About.
I was born in Windsor, England in 1960
1979-82: I read Classics at Trinity Hall, Cambridge
1982: I marry for first time
1982-85: I train as a social worker, with a view to working in the
Probation Service
1984: birth of first of five sons
1985 - 86: I work as a psychiatric social worker in Fulbourn Hospital,
Cambridge
1986 and 1988: birth of two more sons
1988: I work with young offenders, and begin my first novel
1991: My first marriage ends
1993: I marry for a second time and win a Betty Trask Prize
1995 and 1998: two more sons are born
1998: I move to West Sussex
1999 to the present day: publish four more novels, and The Conversations, 66 reasons to start talking I also teach Latin and Greek.

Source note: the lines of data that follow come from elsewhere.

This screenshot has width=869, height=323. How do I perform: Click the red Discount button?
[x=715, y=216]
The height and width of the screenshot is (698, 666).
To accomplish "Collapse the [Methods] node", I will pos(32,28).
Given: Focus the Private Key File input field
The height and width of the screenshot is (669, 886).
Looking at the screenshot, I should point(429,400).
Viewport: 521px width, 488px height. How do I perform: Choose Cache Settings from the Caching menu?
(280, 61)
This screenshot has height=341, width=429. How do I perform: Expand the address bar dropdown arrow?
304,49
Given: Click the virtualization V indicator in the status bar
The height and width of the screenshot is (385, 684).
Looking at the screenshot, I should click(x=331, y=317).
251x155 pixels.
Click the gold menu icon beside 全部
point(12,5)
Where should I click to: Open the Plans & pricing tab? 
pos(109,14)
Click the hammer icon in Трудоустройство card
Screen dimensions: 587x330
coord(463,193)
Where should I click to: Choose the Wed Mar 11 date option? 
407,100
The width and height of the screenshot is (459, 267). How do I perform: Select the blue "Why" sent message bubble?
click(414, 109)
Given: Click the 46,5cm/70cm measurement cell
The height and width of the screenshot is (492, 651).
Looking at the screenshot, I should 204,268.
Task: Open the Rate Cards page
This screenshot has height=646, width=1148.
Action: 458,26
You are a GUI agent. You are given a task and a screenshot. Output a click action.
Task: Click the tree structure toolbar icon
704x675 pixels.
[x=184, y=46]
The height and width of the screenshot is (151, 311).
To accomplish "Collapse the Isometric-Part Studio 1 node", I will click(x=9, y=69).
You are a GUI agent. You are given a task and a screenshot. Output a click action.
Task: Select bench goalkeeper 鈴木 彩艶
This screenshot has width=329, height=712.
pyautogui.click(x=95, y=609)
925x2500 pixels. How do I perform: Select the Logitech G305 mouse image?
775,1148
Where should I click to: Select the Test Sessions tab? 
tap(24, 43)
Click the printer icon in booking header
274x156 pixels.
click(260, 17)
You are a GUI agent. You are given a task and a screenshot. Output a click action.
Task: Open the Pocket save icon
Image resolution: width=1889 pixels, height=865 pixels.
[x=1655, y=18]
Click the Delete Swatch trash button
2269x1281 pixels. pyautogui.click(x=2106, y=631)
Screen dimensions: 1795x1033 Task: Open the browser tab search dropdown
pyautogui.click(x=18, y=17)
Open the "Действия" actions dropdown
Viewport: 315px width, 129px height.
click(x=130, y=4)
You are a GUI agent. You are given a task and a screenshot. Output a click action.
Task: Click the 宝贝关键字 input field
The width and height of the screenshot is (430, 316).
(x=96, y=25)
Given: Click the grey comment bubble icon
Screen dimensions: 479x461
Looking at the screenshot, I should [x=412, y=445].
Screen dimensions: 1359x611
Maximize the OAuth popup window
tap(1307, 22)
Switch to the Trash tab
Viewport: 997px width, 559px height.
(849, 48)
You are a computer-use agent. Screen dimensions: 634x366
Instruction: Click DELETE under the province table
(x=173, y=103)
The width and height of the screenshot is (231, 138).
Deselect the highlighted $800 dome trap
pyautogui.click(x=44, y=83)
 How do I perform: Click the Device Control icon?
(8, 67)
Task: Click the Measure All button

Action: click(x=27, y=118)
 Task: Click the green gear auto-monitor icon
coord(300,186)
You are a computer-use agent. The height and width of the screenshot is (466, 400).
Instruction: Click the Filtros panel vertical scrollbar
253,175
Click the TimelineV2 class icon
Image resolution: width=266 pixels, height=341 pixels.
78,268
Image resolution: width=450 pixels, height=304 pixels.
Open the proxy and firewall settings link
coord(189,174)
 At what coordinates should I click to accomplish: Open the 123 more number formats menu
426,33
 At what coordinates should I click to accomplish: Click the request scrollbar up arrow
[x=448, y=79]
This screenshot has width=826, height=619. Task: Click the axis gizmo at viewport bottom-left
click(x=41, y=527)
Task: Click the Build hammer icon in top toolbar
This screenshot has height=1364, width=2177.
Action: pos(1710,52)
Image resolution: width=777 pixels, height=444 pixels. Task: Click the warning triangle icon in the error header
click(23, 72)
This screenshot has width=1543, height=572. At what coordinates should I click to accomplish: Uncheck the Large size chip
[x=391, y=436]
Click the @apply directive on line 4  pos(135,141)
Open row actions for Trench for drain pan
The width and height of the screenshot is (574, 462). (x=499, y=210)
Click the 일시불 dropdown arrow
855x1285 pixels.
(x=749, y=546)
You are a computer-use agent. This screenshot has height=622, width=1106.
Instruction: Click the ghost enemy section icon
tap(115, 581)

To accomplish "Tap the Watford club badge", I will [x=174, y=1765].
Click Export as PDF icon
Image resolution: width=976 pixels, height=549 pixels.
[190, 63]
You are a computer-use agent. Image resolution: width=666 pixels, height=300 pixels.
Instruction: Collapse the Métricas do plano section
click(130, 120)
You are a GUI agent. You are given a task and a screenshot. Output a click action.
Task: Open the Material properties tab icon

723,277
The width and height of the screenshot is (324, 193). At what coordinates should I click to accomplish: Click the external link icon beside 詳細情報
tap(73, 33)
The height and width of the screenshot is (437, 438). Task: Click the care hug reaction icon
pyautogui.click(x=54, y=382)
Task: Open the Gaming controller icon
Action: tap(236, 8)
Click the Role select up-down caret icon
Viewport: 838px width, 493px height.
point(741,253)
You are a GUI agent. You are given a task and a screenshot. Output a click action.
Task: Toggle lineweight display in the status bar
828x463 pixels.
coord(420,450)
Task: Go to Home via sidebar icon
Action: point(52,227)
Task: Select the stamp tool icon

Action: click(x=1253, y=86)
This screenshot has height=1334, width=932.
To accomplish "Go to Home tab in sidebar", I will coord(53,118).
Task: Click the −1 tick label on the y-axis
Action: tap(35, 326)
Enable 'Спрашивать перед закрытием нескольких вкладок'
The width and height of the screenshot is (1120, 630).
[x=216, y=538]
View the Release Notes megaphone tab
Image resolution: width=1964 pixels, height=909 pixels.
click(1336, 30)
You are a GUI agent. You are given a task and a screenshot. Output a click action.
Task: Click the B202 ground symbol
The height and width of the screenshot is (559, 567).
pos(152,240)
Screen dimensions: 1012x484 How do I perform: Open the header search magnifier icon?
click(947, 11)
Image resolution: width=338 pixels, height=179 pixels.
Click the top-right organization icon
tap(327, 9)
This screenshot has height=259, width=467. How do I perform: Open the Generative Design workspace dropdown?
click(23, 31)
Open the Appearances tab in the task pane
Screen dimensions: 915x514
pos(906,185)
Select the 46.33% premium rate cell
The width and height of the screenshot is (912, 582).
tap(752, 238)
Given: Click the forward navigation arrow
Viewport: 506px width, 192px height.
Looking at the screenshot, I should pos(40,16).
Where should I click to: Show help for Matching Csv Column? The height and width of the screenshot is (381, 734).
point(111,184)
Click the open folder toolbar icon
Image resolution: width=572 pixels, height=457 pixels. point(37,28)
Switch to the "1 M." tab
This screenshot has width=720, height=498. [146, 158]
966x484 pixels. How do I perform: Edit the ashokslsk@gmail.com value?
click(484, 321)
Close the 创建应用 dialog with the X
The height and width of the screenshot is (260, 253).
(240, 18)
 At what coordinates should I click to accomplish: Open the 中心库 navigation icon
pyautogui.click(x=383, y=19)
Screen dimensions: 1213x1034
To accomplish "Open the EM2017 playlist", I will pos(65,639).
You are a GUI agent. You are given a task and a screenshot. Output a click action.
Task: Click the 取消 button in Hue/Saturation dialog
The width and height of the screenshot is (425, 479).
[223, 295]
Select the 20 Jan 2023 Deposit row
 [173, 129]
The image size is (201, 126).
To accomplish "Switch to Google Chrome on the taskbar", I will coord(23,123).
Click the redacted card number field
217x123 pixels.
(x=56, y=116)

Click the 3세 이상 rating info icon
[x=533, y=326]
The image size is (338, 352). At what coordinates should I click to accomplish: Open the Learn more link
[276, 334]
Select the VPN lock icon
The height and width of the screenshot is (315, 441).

If there’s an overarching theme of my novels, it’s love. It’s our human curse to have our minds and hearts trapped in our bodies, which are all too solid, bodies which are beautiful, ugly or indifferent, and which will ultimately wither and die. My personal strategy for dealing with our fate is to be honest about how difficult it is to be human, how difficult it is to find meaning in our lives. Everything I write tackles these questions head on, even my two comic novels, The Glorious Flight of Perdita Tree and Possibly a Love Story. All my characters, the lonely and the less lonely, yearn to connect with others. How successful they are is for you, the reader, to judge.